Si celle-ci est menée à terme, en se faisant acheter des actions Natixis à quatre euros, nombre de salariés et petits épargnants perdraient 80 % de leur mise de départ.

L’histoire de Natixis remonte à 2006. Les Caisses d’épargne disposaient alors encore, avec La Poste, d’un monopole sur les livrets A. L’argent centralisé était affecté au financement du logement social et permettait de rémunérer, quoique avec des taux fort modestes, l’épargne populaire. Posséder un livret A offrait alors une certaine garantie de mettre ses économies à l’abri.

Les choses ont radicalement changé avec la création de la banque d’affaires Natixis. Il s’agissait, sous couvert d’offrir aux épargnants des placements plus rentables, de détourner l’argent récolté des missions d’intérêt général au profit d’opérations spéculatives. Faisant confiance à leur conseiller financier, 1,5 million d’épargnants achetèrent des actions Natixis à 19,55 euros, avec la promesse qu’elles ne pouvaient que grimper. Non seulement elles ne grimpèrent pas, mais elles tombèrent à 0,76 centimes, lors du krach de 2008 ! Natixis avait acheté des titres pourris, notamment des subprimes.

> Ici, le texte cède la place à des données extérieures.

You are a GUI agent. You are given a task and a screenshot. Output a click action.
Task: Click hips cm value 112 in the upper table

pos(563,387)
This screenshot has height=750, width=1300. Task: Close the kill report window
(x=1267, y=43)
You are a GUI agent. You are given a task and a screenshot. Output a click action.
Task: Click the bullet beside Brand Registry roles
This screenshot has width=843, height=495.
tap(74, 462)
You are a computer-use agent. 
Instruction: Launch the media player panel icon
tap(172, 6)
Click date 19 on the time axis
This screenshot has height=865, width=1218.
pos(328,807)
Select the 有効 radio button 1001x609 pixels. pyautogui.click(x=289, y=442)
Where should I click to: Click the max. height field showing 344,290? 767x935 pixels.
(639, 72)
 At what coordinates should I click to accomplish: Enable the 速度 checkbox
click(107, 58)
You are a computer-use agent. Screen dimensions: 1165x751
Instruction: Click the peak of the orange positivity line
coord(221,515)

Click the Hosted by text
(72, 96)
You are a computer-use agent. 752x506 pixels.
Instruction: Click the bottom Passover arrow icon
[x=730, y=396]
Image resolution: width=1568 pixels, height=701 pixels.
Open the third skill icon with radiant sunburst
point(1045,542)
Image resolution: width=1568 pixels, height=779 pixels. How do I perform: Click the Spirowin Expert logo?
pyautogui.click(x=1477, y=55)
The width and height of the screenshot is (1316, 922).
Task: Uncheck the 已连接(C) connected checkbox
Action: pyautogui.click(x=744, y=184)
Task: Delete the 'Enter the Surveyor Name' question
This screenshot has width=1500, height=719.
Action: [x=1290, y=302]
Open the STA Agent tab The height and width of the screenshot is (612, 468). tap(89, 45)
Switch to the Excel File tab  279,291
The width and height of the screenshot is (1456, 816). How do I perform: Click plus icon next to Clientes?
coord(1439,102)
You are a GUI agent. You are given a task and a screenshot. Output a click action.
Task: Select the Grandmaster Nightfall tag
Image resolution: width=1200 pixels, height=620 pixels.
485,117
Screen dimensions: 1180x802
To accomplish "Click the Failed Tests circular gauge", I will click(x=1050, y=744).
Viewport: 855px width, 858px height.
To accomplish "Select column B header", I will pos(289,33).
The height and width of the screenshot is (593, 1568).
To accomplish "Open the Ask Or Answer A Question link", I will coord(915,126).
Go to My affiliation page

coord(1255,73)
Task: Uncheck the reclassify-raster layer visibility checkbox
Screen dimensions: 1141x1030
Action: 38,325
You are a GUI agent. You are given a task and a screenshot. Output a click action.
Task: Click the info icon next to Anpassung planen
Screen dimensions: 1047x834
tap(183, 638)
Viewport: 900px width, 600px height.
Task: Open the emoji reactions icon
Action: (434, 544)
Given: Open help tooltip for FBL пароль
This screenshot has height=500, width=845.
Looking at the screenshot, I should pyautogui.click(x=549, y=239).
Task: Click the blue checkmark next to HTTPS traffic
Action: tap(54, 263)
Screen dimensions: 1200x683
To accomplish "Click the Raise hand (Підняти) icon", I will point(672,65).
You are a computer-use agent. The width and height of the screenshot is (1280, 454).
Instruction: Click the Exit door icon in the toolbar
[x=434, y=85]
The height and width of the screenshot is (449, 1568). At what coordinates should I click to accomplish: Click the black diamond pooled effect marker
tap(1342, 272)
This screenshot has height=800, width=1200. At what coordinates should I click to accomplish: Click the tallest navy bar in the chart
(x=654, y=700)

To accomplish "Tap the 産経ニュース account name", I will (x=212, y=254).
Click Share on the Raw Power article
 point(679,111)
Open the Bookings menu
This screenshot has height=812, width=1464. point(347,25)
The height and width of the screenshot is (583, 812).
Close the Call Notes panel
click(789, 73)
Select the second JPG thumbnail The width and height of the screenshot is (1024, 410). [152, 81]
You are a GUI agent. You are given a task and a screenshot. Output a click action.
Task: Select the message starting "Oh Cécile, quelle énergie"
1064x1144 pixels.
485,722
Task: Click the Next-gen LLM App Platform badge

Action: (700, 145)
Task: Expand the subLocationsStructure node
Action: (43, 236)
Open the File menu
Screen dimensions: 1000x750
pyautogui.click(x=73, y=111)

Aujourd’hui, la BPCE propose de racheter ces actions à seulement 4 euros. Si les épargnants refusent, la banque menace de leur forcer la main en s’appuyant sur une disposition du Code monétaire et financier. De nombreux salariés, qui n’ont rien à voir avec ces opérations, vont également perdre une bonne partie de l’épargne salariale dont Natixis avait obtenu la gestion. Le 24 juin, le tribunal correctionnel de Paris devait rendre son jugement sur la banque, poursuivie pour la diffusion d’informations fausses ou trompeuses. Mais même un jugement défavorable n’amènera pas la BPCE à rendre leur argent à ceux qu’elle a spoliés.

D. A.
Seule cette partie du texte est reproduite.